Amazon launches S3 service for Europe

Amazon has launched its popular S3 (Simple Storage Service) product in Europe, hoping to attract European startups to a service which won’t have the latency which affects European sites trying to use the US-based service. Amazon S3 is a storage service in the cloud offering software developers and businesses access to the same scalable storage infrastructure Amazon uses to run its own global network of web sites. Since its launch in March 2006, the service has grown rapidly and is often used by UK and European startups because of its relative low cost and scalability.

Announced the at the Web 2 Expo in Berlin, Adam Selipsky, vice president of Product Management and Developer Relations for Amazon Web Services, said developers in Europe had asked them to add the ability to store data in Europe ever since its launch in the US. The service is “working on” accepting payment in Euros and providing local language support.
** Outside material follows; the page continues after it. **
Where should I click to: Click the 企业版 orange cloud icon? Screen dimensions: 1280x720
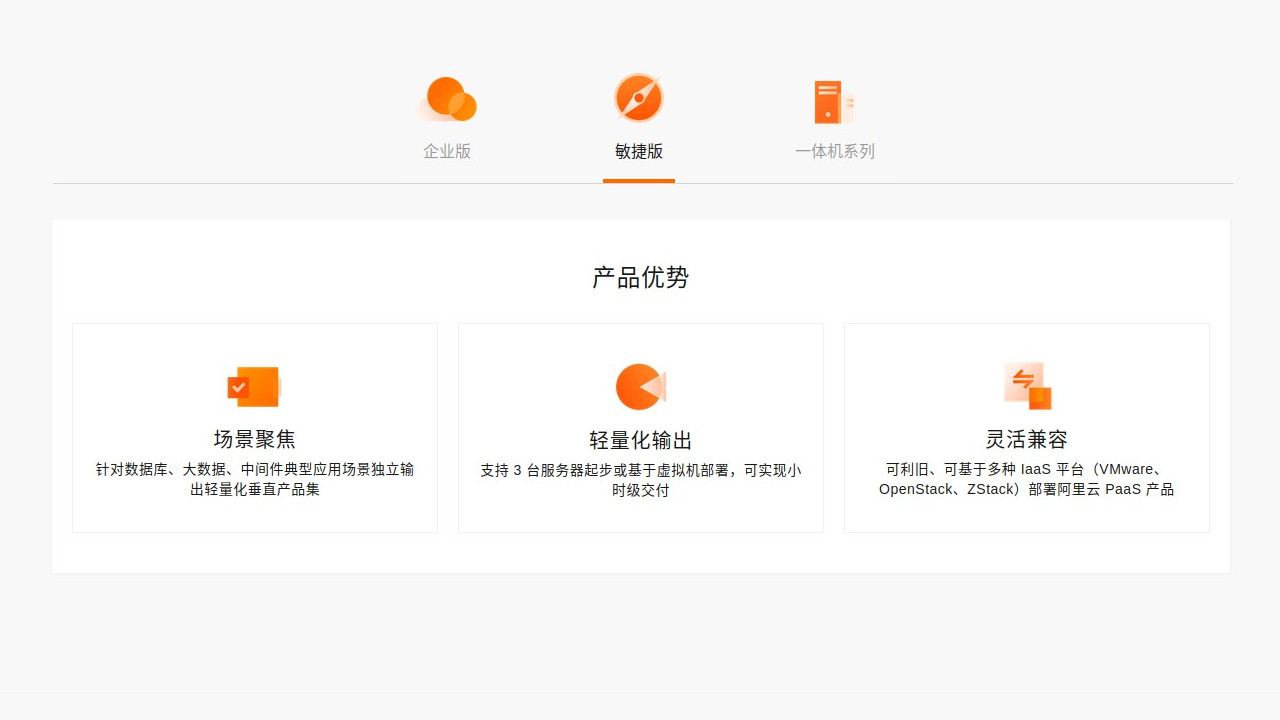[447, 100]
European clients include the UK’s Comic Relief charity which typically has to deal with a lot of traffic.

The bad news is that the pricing (see release) is just slightly higher than the US service, by comparison. I spoke to an Amazon spokesperson who said that this was down to some of the associated costs being higher for the European service. And if you’d like to know where the European data centre is, then you’ll have to guess. Amazon won’t reveal the location (or locations) for security reasons. At least it’s on this side of the Atlantic I guess.

Perhaps Amazon realised there was a European market after all? Here in the UK Flexiscale, a new hosting on-demand computing service aimed at Web 2.0 startups, launched a couple of months ago to compete with Amazon’s EC2/S3 service. There is currently very few ‘pay as you go’ hosting solutions in Europe aimed at startups, so at least now they have more choice.